The life chances, and thus health choices, that result from choices do so from within people’s social position in which they exercise Autonomous, Communicative, Meta and Fractured reflexivity. Given an abusive childhood, lived in material deprivation, and without the benefit of escape via public school and University education, a child’s life chances are in this sense determined. If that child was an autonomous reflexive early in life they might grow to be to fight against disadvantage, however it might be the case that very early childhood development experiences are linked to certain modes of reflexivity. We don’t know. However, even an autonomous reflexive will struggle against damaging patterns of life they have no option but to choose from.

 

So to explain why people act differently in similar social situations may be partly down to the inner dominant mode of reflexivity.
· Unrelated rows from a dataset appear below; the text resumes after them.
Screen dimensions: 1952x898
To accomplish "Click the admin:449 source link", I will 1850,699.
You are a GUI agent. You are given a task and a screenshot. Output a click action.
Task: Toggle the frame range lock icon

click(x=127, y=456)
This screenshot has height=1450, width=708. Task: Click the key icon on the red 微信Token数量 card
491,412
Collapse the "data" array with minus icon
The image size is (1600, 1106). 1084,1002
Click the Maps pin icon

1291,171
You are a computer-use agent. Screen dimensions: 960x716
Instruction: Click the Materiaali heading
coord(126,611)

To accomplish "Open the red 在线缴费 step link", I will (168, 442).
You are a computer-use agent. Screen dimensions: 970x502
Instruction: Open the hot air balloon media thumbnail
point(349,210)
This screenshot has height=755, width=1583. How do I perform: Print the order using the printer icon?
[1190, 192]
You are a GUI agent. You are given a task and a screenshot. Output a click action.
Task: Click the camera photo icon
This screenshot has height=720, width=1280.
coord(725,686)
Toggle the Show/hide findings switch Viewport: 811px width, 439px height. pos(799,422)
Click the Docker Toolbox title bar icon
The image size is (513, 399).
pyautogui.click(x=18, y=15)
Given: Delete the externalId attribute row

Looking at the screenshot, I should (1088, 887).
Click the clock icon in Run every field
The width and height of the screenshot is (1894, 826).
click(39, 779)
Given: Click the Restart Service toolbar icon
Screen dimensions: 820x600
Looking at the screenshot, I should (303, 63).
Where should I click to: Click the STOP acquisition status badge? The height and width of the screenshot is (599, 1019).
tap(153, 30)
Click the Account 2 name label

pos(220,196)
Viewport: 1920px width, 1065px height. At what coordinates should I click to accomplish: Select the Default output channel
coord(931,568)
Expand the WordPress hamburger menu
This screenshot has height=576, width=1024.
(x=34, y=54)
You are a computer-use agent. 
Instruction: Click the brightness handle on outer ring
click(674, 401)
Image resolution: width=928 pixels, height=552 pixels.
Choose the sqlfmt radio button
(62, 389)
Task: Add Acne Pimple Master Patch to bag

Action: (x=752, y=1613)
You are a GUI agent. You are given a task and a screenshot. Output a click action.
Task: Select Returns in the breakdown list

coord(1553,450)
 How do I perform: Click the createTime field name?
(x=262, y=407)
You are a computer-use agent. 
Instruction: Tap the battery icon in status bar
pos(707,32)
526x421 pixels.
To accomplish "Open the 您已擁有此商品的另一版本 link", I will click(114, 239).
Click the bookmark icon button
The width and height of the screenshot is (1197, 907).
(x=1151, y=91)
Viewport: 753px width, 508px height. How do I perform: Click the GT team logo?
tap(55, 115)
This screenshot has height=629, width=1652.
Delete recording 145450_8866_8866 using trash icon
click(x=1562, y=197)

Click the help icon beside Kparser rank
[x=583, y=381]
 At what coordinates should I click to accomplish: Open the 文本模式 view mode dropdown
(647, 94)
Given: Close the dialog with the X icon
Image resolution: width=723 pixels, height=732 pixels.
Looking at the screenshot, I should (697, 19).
Their choices however are still structured. A child cannot choose to go to Eton and thus up their chances of becoming Prime Minister. A Duchess does not have to choose between paying a utility bill or buying food for her children. Neither can she ‘choose’ to become a prostitute. Her structure of opportunities however make it far easier  to make healthier life choices in terms of diet and exercise but perhaps, not when it comes to eating disorders. A different social structure provides a very different context for those decisions.

 

We still do not know why a person, however, ‘chooses’ a mode of reflexivity. What makes one child an autonomous reflexive and others communicative? Social structures provide the context in which these modes operate and so offer objectives choices in which to exercise them. As we do not know the relationship between the physical material brain and consciousness it is no surprise that we can’t yet determine in the last instance why people develop a certain cognitive structure of thinking. However, Susan Gerhardt in ‘The Selfish Society’ outlines the importance of early childhood development and the development of empathy which seems to link with communicative reflexivity as it takes account of others thoughts and feelings. Autonomous reflexives may develop out of a different childhood experience.

 

So, are we 100% responsible for our health? Of course not. Ask a child in Syria right now. The external social world has force, and sometimes that comes armed.

 

 

 

 

 

References.

 

 

Dorling, D. (2013) Unequal health. Policy Press. University of Bristol

 

Durkheim, E. (1895) The Rules of Sociological Method. New York. Free Press.

 

Scambler, G. (2013) Resistance in unjust times: Archer, Structured Agency and the Sociology of Health Inequalities. Sociology. 47 (1): 142-156.